Essa poesia ele fez para mim e o nome dela é “Minha primeira paixão. Fui a primeira e única. Então Isso me dá um cacife muito grande no coração dele. Isso é o que me dá forças para continuar de pé. É ter a certeza do quanto fui amada, do quanto sou amada, porque até o último suspiro ele cuidou de mim, ele me protegeu. Então isso é o que fortalece e ao mesmo tempo me enfraquece porque não tenho esse cuidado aqui físico, mas sei que de onde ele está ele está cuidando de mim, está cuidando do meu sono, e eu vou chorar toda a vida. Dias desses, conversando com padre Guimarães eu disse: padre Guimarães nunca imaginei que eu tivesse tanta lágrima. Mas vou indo, vivendo um dia de cada vez, tentando me manter de pé.

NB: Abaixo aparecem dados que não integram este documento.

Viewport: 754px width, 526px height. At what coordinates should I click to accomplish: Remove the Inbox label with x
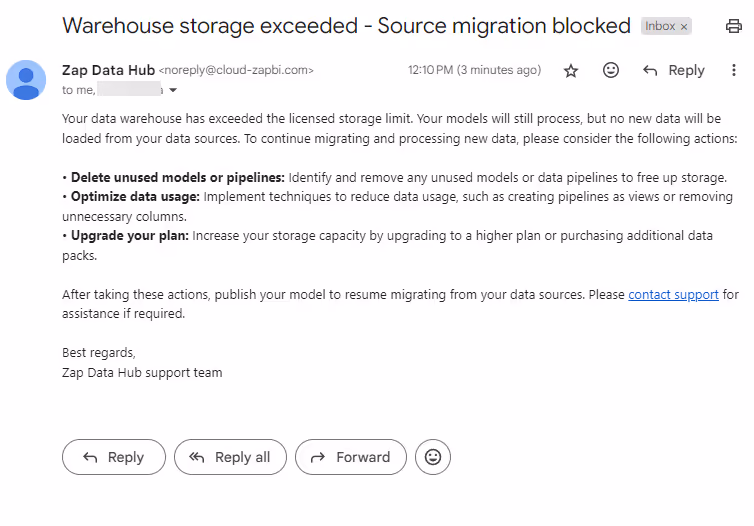pyautogui.click(x=685, y=27)
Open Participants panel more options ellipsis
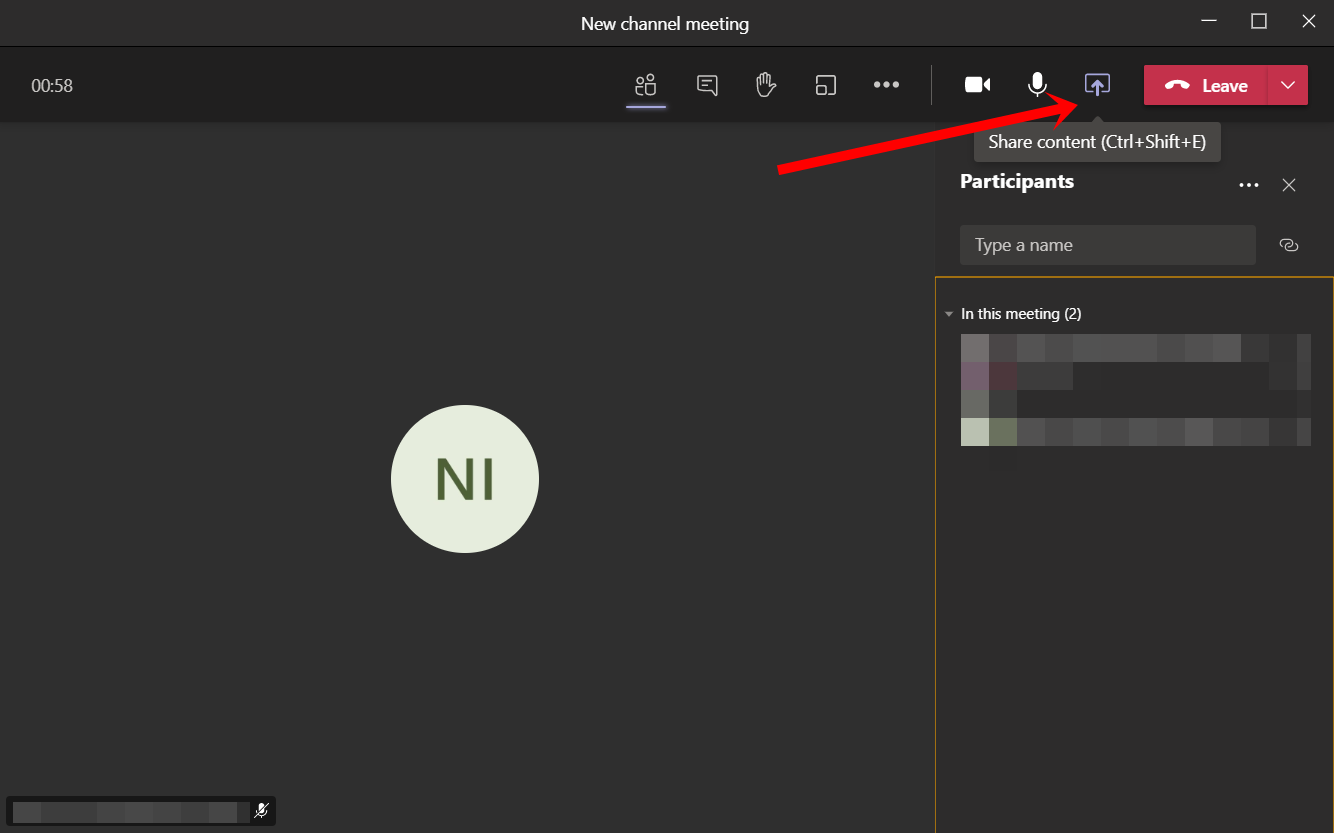The image size is (1334, 833). tap(1248, 185)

PRN – A covid tem levado as pessoas sem que elas tenham tempo sequer para um último adeus. O que a senhora diria para as pessoas agora?
MF – Eu falo sempre assim: a gente nunca deve perder a oportunidade de dizer para o outro: eu te amo, você é importante para mim, você faz parte da minha vida, sem você eu não sei viver. A gente dizia muito isso um para o outro. Lembro que quando disse para ele: amor, fica bom logo, você sabe que não sei fazer nada sem você. E ele disse assim: vai dar certo. São coisas tão simples que a gente não deve esperar acontecer o pior. Nesse sentido, eu sei que não deixei de dizer porque eu dizia todo dia, todo dia. Eu dizia sempre: eu não sei o que vai ser sem você, mor, você é o ar que eu respiro. Então a gente não pode deixar de dizer isso para o outro, seja para o pai, para a mãe, para o marido, para a esposa, para o filho: eu amo você, você é muto importante para minha vida. Às vezes, a gente não sabe o que vai acontecer no minuto seguinte. Eu lembro que quando meu irmão estava internado, ele falava e eu dizia: não fala, economiza ar. E ele: não, estou bem. Aí ele foi entubado e o pessoal lá disse que ele tinha dito a minha cunhada: eu não vou morrer não. ‘Mor’ não sofreu como meu irmão. Meu irmão foi entubado, fez traqueostomia. Mas do que nunca eu digo: se cuidem. Isso é um ato de amor também. Você se cuidando você cuida do outro. Eu não desejo, do fundo do meu coração, a ninguém essa falta que eu sinto. Essa dor que não tem explicação. Então é isso: se cuidem. Se cuidar é um ato de amor. Se cuidem, se protejam.